=== Material for this task ===
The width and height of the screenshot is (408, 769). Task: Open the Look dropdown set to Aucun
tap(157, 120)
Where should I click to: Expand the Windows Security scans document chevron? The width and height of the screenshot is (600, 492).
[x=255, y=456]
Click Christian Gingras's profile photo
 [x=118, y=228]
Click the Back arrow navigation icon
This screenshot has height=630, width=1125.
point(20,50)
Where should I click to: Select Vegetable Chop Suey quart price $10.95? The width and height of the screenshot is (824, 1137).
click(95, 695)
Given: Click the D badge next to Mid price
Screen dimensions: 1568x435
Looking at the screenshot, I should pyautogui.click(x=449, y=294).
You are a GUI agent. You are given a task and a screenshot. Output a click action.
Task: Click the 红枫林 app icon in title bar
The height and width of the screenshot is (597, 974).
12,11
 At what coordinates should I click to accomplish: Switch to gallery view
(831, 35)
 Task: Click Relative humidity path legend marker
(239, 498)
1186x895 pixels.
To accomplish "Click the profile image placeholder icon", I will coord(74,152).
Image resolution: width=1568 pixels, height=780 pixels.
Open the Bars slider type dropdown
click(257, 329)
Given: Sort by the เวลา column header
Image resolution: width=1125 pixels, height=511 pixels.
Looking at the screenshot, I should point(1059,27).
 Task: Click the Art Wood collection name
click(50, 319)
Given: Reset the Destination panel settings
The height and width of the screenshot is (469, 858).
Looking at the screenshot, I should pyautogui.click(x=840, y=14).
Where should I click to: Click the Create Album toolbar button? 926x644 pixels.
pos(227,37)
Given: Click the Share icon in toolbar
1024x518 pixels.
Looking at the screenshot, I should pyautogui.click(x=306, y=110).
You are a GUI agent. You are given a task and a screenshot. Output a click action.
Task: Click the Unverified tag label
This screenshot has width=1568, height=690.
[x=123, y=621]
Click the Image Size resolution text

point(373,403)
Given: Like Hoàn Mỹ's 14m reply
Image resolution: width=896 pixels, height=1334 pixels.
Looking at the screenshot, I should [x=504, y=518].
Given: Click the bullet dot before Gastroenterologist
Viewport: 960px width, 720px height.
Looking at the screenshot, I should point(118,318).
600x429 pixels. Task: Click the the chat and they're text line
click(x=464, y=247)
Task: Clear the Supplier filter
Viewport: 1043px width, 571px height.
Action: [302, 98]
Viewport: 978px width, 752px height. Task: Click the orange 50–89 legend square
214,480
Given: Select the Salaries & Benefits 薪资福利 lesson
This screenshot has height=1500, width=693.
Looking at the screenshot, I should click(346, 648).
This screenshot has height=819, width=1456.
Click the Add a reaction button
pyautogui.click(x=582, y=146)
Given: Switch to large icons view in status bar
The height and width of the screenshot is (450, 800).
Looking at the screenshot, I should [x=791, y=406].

=== Task description ===
Retype each line of the material above exactly.

=== Answer to this exercise ===
The width and height of the screenshot is (408, 769). Task: Open the Look dropdown set to Aucun
tap(157, 120)
Where should I click to: Expand the Windows Security scans document chevron? The width and height of the screenshot is (600, 492).
[x=255, y=456]
Click Christian Gingras's profile photo
 [x=118, y=228]
Click the Back arrow navigation icon
This screenshot has height=630, width=1125.
point(20,50)
Where should I click to: Select Vegetable Chop Suey quart price $10.95? The width and height of the screenshot is (824, 1137).
click(95, 695)
Given: Click the D badge next to Mid price
Screen dimensions: 1568x435
Looking at the screenshot, I should pyautogui.click(x=449, y=294).
You are a GUI agent. You are given a task and a screenshot. Output a click action.
Task: Click the 红枫林 app icon in title bar
The height and width of the screenshot is (597, 974).
12,11
 At what coordinates should I click to accomplish: Switch to gallery view
(831, 35)
 Task: Click Relative humidity path legend marker
(239, 498)
1186x895 pixels.
To accomplish "Click the profile image placeholder icon", I will coord(74,152).
Image resolution: width=1568 pixels, height=780 pixels.
Open the Bars slider type dropdown
click(257, 329)
Given: Sort by the เวลา column header
Image resolution: width=1125 pixels, height=511 pixels.
Looking at the screenshot, I should point(1059,27).
 Task: Click the Art Wood collection name
click(50, 319)
Given: Reset the Destination panel settings
The height and width of the screenshot is (469, 858).
Looking at the screenshot, I should pyautogui.click(x=840, y=14).
Where should I click to: Click the Create Album toolbar button? 926x644 pixels.
pos(227,37)
Given: Click the Share icon in toolbar
1024x518 pixels.
Looking at the screenshot, I should pyautogui.click(x=306, y=110).
You are a GUI agent. You are given a task and a screenshot. Output a click action.
Task: Click the Unverified tag label
This screenshot has width=1568, height=690.
[x=123, y=621]
Click the Image Size resolution text

point(373,403)
Given: Like Hoàn Mỹ's 14m reply
Image resolution: width=896 pixels, height=1334 pixels.
Looking at the screenshot, I should [x=504, y=518].
Given: Click the bullet dot before Gastroenterologist
Viewport: 960px width, 720px height.
Looking at the screenshot, I should point(118,318).
600x429 pixels. Task: Click the the chat and they're text line
click(x=464, y=247)
Task: Clear the Supplier filter
Viewport: 1043px width, 571px height.
Action: [302, 98]
Viewport: 978px width, 752px height. Task: Click the orange 50–89 legend square
214,480
Given: Select the Salaries & Benefits 薪资福利 lesson
This screenshot has height=1500, width=693.
Looking at the screenshot, I should click(346, 648).
This screenshot has height=819, width=1456.
Click the Add a reaction button
pyautogui.click(x=582, y=146)
Given: Switch to large icons view in status bar
The height and width of the screenshot is (450, 800).
Looking at the screenshot, I should [x=791, y=406].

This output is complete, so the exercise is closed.